╔══

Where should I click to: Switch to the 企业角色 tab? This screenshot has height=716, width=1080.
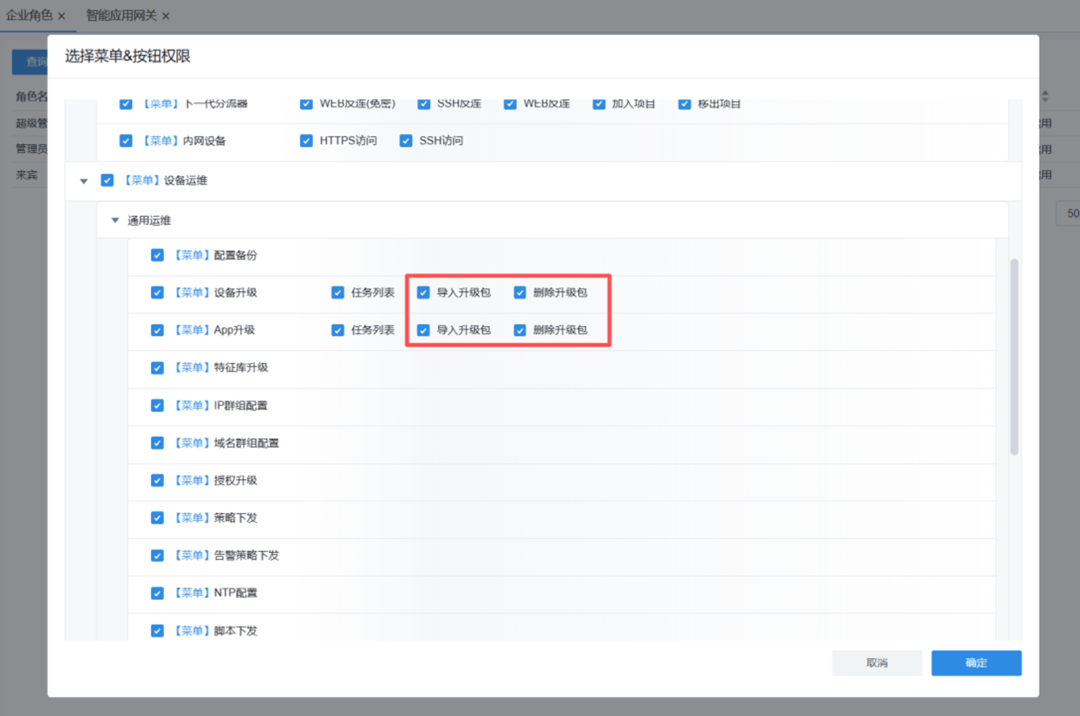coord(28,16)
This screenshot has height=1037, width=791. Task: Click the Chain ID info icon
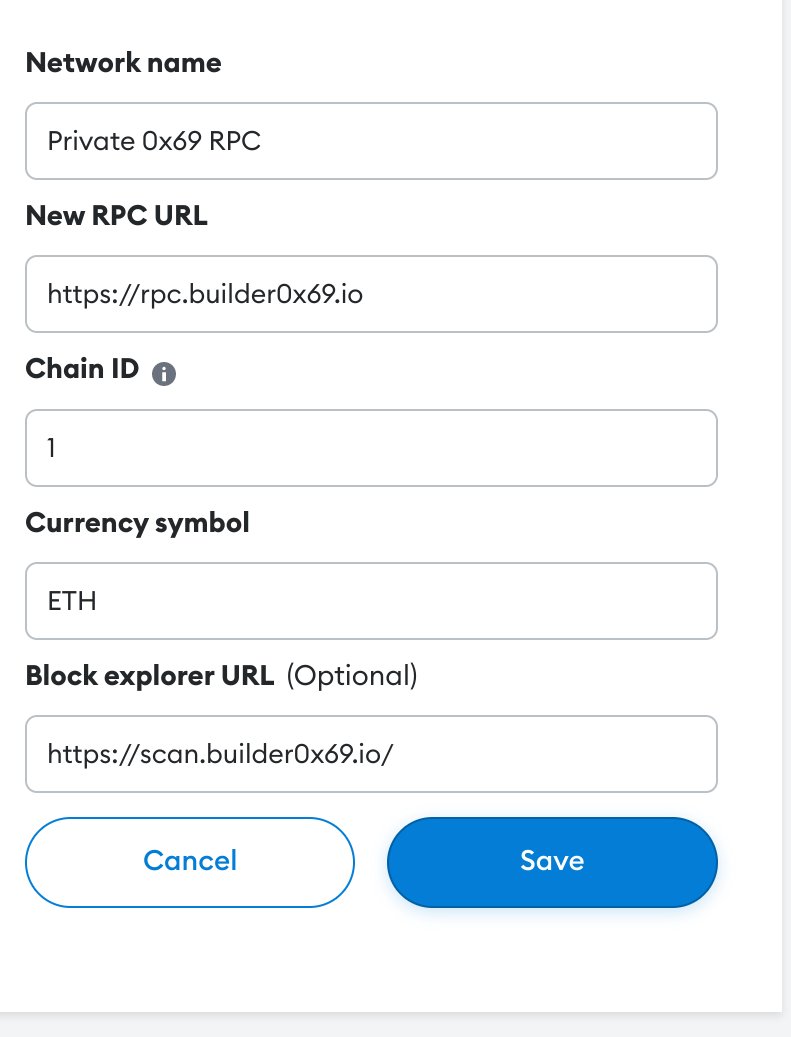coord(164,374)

╚══
╔══

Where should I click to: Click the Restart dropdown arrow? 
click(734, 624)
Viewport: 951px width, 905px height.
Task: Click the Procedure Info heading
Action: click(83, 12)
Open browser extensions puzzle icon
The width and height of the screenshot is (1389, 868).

╚══

**Required work:** In the listing above, transcribe exactly everything from the line containing "Where should I click to: Click" down to the line containing "The width and", including both and nothing more.

**Reply to the task:**
Where should I click to: Click the Restart dropdown arrow? 
click(734, 624)
Viewport: 951px width, 905px height.
Task: Click the Procedure Info heading
Action: click(83, 12)
Open browser extensions puzzle icon
The width and height of the screenshot is (1389, 868).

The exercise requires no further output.